Wednesday 25 March 2009

Barry Bros, Guilty of Unsafe Work Practices.

Manufacturers' Monthly - 25 March 2009

A WASTE management company has acknowledged the potential impact of
a workplace health and safety failings telling a magistrate contracts worth
millions of dollars would be jeopardised if it was convicted.

Barry Bros Specialised Services pleaded guilty last week to one charge of
failing to provide and maintain a safe system of work before Melbourne
Magistrate Felicity Broughton. The company was charged with having
unsafe systems of work after a high-pressure cleaning hose and restraining
device failed during routine cleaning in the Burnley Tunnel on 3 June 2006.

A nearby employee of another company received serious leg injuries in the
incident. Barry Bros General Manager, Steven Pewtress, told the court a
conviction would affect its capacity to tender for public sector work, which
accounted for half its $50-million turnover.

WorkSafe argued that a conviction was warranted as the use of high-
pressure hoses had inherent dangers and that having chosen to conduct
such a business Barry Bros was responsible for ensuring work was
conducted safely.
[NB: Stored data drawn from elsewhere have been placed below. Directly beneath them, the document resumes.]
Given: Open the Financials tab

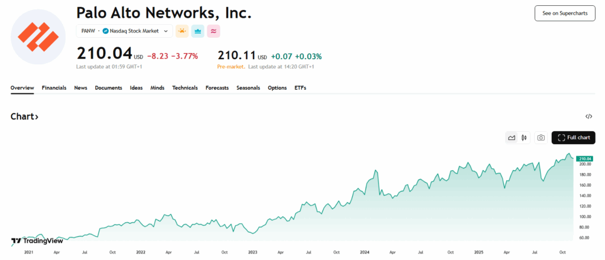Looking at the screenshot, I should 54,88.
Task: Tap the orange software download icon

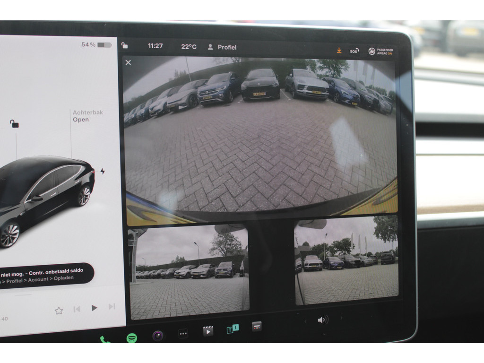Action: pos(339,50)
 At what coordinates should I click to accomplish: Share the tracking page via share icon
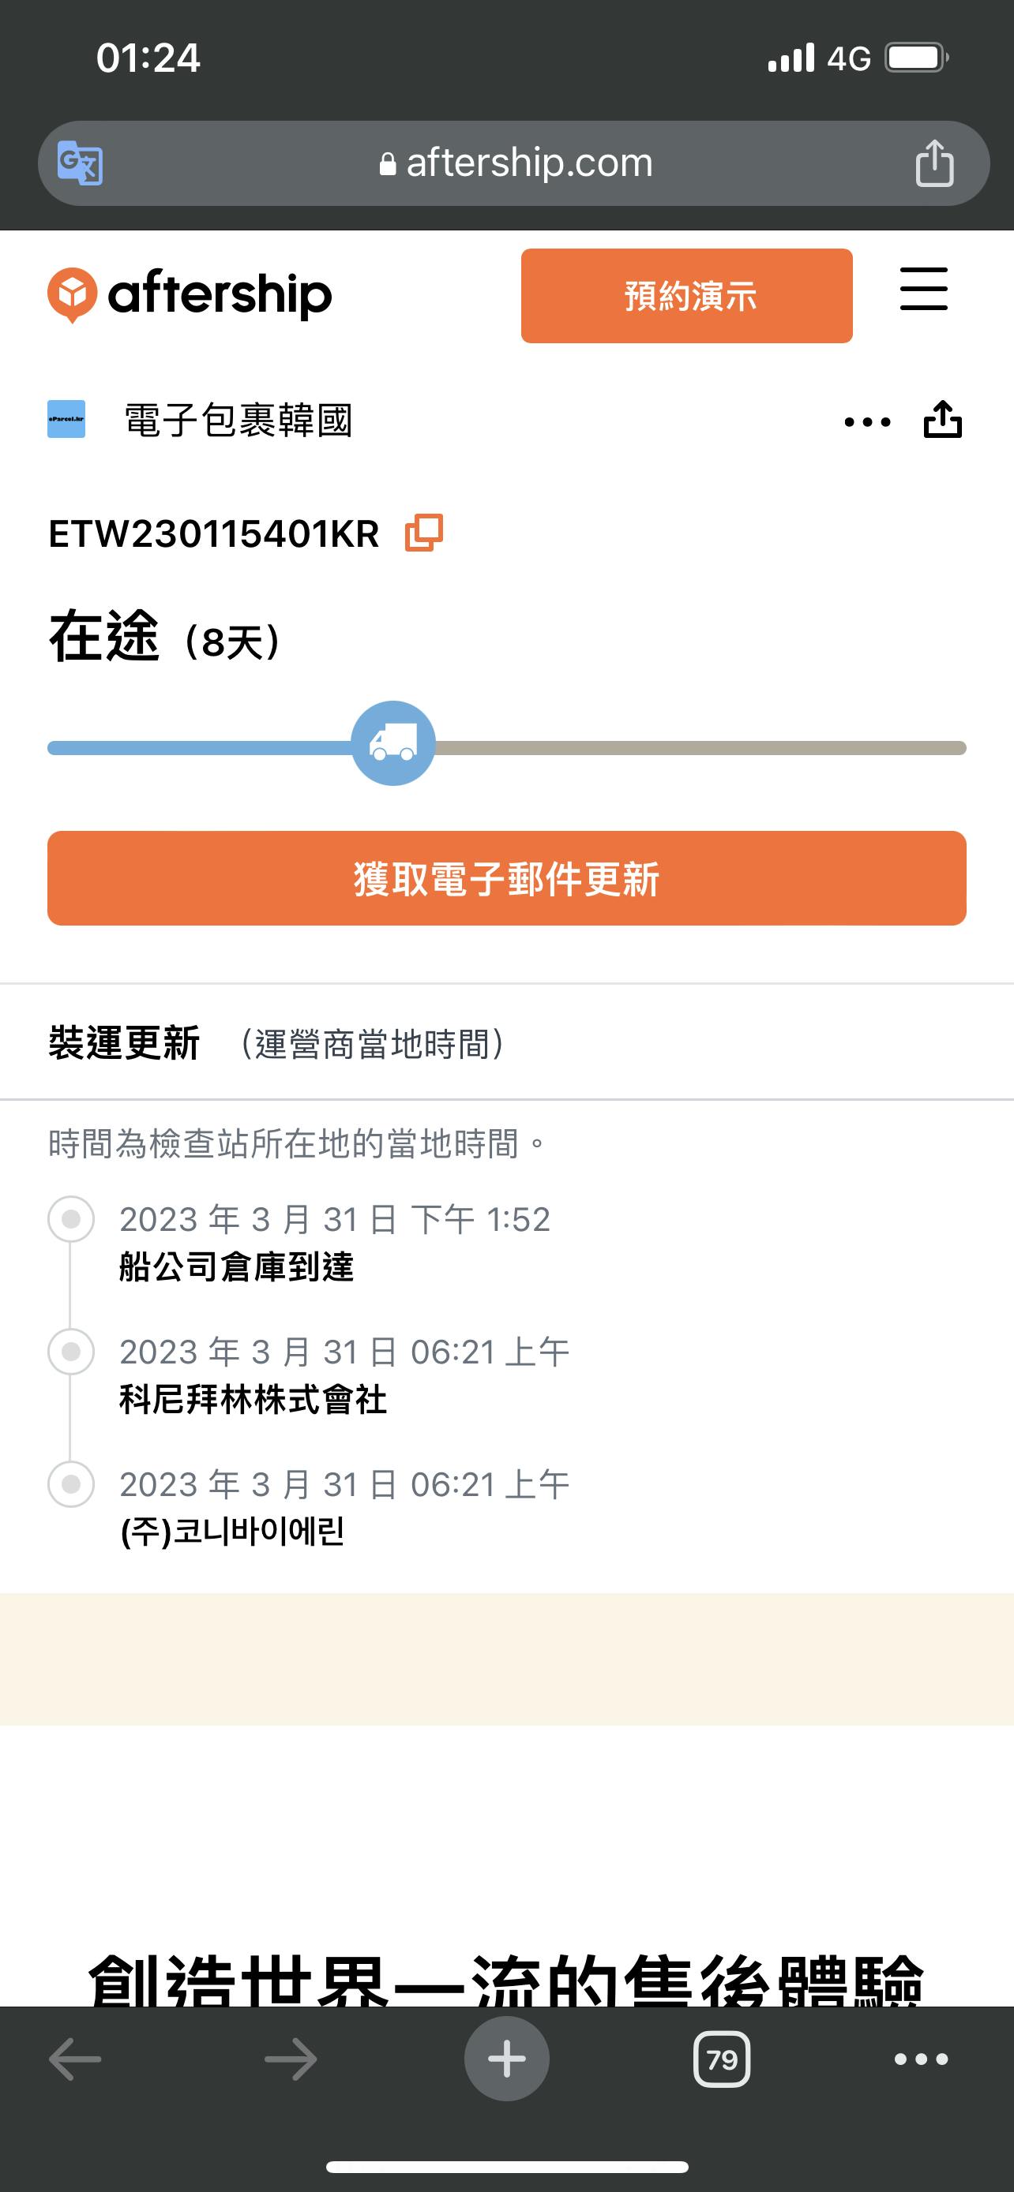[x=942, y=420]

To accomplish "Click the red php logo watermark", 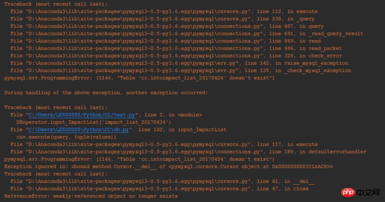I will (x=348, y=192).
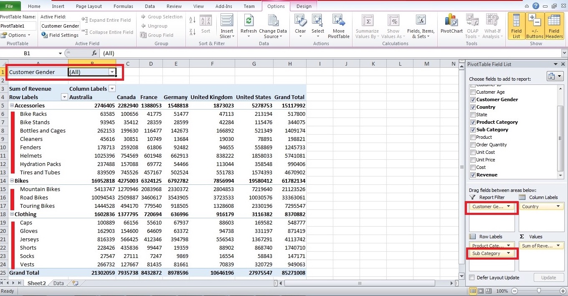Viewport: 568px width, 296px height.
Task: Open the Formulas ribbon tab
Action: [x=123, y=6]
Barry Brothers was not convicted, but was fined
$60,000. Magistrate Broughton said the firm took outstanding steps to
improve safety after the incident, had demonstrated remorse and been of
good character since it began in 1958. Had it not pleaded guilty, she said,
the company would have been convicted and fined it $80,000.

Barry Brothers operates in Victoria, New South Wales, Queensland and
South Australia and was contracted by another company to carry out high
pressure pipe cleaning services to flush drainage pipes under the Burnley
Tunnel in Melbourne.

It engaged a third company, Total Gas Care Pty Ltd to use Closed Circuit
Television to check the drains after which Barry Brothers’employees would
clean them. The CCTV operator was a deemed employee of Barry Brothers.
A fitting connecting a high pressure water line to a control valve failed as did
a device to restrain the high pressure water line during thewater-jetting
process. The water line whipped around in an uncontrolled wayhitting the
CCTV operator’s lower left leg causing serious injuries, including a
15 centimetre wide open wound and a broken tibia. His other leg was also
hurt. Had Barry Brothers complied with the Australian Standard which
requires an exclusion zone when operating high-pressure cleaning equipment
and inducted the injured worker, the injury would not have happened.

WorkSafe’s Executive Director John Merritt said that particularly in tightening
economic times safety had to be a priority. “It is an investment in the future
and a fundamental part of doing business. “If you don’t, as was said in this case,
your business is at risk. Financial penalties imposed by the courts are only a
small part of the financial impact that injuries and deaths create. “It doesn’t
matter if the people affected by your work are direct employees, contractors,
other people working nearby or members of the public. Safety obligations are
clear and have been in place, largely unchanged, for decades. “Making safety
improvement after the event is better than nothing, but not much consolation
for the person who’s been hurt or their family.”